══ GIVEN RECORDS

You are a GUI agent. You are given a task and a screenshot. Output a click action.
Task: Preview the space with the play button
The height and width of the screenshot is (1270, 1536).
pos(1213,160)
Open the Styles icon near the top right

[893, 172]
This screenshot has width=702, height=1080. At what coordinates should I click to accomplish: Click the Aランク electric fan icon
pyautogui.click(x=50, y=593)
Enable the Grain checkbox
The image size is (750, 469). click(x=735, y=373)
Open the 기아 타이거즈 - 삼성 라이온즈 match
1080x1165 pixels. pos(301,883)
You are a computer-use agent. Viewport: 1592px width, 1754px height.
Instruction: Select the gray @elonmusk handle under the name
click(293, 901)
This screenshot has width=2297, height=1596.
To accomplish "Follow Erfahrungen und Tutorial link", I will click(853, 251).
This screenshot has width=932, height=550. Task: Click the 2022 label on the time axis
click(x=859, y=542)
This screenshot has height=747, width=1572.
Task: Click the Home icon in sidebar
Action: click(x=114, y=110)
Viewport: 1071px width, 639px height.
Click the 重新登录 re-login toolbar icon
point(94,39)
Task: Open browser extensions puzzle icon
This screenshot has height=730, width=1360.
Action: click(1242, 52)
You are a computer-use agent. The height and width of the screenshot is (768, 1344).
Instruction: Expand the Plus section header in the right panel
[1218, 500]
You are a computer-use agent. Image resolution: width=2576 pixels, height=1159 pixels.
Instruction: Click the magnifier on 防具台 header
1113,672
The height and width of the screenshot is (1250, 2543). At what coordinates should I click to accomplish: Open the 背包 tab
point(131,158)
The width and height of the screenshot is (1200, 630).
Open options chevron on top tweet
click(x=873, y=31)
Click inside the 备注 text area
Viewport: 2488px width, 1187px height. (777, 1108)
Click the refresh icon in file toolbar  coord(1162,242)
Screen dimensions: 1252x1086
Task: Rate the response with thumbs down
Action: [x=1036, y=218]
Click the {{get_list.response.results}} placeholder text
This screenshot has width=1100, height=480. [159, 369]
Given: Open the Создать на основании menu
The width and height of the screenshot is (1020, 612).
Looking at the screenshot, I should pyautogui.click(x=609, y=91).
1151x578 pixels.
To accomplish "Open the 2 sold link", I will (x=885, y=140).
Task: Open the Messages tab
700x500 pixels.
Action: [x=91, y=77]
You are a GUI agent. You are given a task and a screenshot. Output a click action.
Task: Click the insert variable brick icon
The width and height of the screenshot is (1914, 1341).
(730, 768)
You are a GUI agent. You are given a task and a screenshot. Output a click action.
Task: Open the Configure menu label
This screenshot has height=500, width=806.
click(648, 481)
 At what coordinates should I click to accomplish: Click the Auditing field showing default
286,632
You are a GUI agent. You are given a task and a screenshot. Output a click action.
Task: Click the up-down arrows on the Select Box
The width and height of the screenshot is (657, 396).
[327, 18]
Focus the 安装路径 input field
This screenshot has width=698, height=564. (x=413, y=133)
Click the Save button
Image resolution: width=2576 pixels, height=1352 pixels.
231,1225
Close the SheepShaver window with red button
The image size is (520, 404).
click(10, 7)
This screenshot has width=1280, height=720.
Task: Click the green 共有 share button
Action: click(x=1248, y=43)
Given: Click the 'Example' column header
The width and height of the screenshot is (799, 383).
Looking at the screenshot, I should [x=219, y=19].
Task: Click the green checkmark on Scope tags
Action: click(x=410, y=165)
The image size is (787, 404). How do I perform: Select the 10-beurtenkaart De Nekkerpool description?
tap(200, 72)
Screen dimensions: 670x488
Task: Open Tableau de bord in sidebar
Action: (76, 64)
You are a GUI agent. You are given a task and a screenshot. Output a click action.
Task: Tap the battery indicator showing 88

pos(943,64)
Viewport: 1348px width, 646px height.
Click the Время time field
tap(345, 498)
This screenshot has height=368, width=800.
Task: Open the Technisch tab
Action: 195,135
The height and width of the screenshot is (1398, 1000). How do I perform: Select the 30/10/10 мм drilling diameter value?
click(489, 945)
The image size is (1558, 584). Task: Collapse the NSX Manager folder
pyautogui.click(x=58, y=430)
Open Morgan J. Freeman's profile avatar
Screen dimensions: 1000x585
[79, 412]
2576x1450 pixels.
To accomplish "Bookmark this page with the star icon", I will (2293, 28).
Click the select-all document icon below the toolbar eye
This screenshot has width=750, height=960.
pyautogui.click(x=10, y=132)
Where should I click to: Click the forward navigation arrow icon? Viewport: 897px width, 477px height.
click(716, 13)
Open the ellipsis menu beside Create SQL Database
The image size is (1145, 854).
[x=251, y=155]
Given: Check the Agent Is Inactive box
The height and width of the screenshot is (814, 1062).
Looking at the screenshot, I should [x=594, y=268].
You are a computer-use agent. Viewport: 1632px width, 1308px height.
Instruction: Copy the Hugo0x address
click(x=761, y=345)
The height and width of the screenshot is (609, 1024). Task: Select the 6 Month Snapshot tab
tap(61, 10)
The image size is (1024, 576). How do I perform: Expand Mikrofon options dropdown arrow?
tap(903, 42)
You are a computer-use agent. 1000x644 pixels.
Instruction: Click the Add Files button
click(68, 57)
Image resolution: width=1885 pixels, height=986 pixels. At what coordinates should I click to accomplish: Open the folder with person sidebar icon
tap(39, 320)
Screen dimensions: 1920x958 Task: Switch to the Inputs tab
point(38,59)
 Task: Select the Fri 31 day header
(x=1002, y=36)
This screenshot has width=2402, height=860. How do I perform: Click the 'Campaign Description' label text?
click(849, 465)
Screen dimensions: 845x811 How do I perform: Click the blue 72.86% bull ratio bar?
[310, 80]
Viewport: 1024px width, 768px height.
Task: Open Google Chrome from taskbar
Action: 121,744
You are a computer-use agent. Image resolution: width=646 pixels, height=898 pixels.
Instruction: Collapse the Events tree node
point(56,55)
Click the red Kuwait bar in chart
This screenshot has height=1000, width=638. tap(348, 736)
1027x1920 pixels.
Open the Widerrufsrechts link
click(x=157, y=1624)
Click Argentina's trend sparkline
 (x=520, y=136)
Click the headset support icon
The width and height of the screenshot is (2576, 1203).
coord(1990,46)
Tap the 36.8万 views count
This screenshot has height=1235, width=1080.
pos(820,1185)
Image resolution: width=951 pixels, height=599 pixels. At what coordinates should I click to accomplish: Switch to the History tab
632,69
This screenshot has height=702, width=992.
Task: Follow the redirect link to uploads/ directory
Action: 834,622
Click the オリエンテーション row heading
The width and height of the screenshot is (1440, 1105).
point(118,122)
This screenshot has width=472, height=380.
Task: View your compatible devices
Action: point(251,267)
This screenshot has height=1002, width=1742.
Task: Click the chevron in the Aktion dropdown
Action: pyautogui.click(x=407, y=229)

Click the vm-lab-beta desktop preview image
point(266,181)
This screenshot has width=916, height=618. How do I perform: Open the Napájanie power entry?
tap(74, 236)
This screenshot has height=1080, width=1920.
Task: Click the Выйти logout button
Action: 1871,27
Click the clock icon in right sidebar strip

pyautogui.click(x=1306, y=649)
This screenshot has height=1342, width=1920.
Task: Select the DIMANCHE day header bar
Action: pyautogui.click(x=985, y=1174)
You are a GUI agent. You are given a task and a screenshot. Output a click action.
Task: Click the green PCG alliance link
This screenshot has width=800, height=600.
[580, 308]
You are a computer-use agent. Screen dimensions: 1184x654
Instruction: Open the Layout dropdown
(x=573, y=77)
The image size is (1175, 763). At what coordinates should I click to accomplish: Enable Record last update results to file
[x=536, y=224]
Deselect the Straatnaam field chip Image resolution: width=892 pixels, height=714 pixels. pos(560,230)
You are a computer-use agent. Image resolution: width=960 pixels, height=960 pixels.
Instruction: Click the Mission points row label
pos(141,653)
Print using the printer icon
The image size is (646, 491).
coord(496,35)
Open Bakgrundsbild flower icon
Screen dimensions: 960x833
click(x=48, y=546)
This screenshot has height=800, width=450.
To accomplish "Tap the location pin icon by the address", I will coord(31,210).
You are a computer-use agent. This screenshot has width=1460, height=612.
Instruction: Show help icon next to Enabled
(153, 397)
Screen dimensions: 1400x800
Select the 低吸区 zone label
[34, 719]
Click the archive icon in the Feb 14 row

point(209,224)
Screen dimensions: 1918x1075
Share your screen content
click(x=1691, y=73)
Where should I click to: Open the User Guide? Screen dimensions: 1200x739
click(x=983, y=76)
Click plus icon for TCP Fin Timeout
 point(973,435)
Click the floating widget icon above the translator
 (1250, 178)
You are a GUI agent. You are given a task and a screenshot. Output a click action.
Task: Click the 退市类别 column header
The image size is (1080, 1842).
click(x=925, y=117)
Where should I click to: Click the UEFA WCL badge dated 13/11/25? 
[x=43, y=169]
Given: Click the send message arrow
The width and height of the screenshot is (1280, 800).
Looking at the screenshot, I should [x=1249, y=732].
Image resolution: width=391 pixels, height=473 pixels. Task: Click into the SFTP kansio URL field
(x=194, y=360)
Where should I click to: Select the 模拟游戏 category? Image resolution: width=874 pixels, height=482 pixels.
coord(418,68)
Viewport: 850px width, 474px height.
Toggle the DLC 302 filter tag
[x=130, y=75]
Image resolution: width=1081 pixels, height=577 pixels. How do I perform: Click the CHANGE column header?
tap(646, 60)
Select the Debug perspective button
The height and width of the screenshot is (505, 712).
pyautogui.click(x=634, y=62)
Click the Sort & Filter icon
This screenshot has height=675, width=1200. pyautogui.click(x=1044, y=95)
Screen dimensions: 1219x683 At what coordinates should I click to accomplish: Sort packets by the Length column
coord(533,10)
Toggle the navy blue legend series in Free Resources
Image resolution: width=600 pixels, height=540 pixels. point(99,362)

════

## BRIEF:
Please render the data starting at the line containing "Click the vm-lab-beta desktop preview image" and ending at the line containing "[x=536, y=224]" as a numbered list, leaving out any blank lines.

## OUTPUT OF THE TASK:
1. Click the vm-lab-beta desktop preview image
2. point(266,181)
3. This screenshot has width=916, height=618. How do I perform: Open the Napájanie power entry?
4. tap(74, 236)
5. This screenshot has height=1080, width=1920.
6. Task: Click the Выйти logout button
7. Action: 1871,27
8. Click the clock icon in right sidebar strip
9. pyautogui.click(x=1306, y=649)
10. This screenshot has height=1342, width=1920.
11. Task: Select the DIMANCHE day header bar
12. Action: pyautogui.click(x=985, y=1174)
13. You are a GUI agent. You are given a task and a screenshot. Output a click action.
14. Task: Click the green PCG alliance link
15. This screenshot has width=800, height=600.
16. [580, 308]
17. You are a computer-use agent. Screen dimensions: 1184x654
18. Instruction: Open the Layout dropdown
19. (x=573, y=77)
20. The image size is (1175, 763). At what coordinates should I click to accomplish: Enable Record last update results to file
21. [x=536, y=224]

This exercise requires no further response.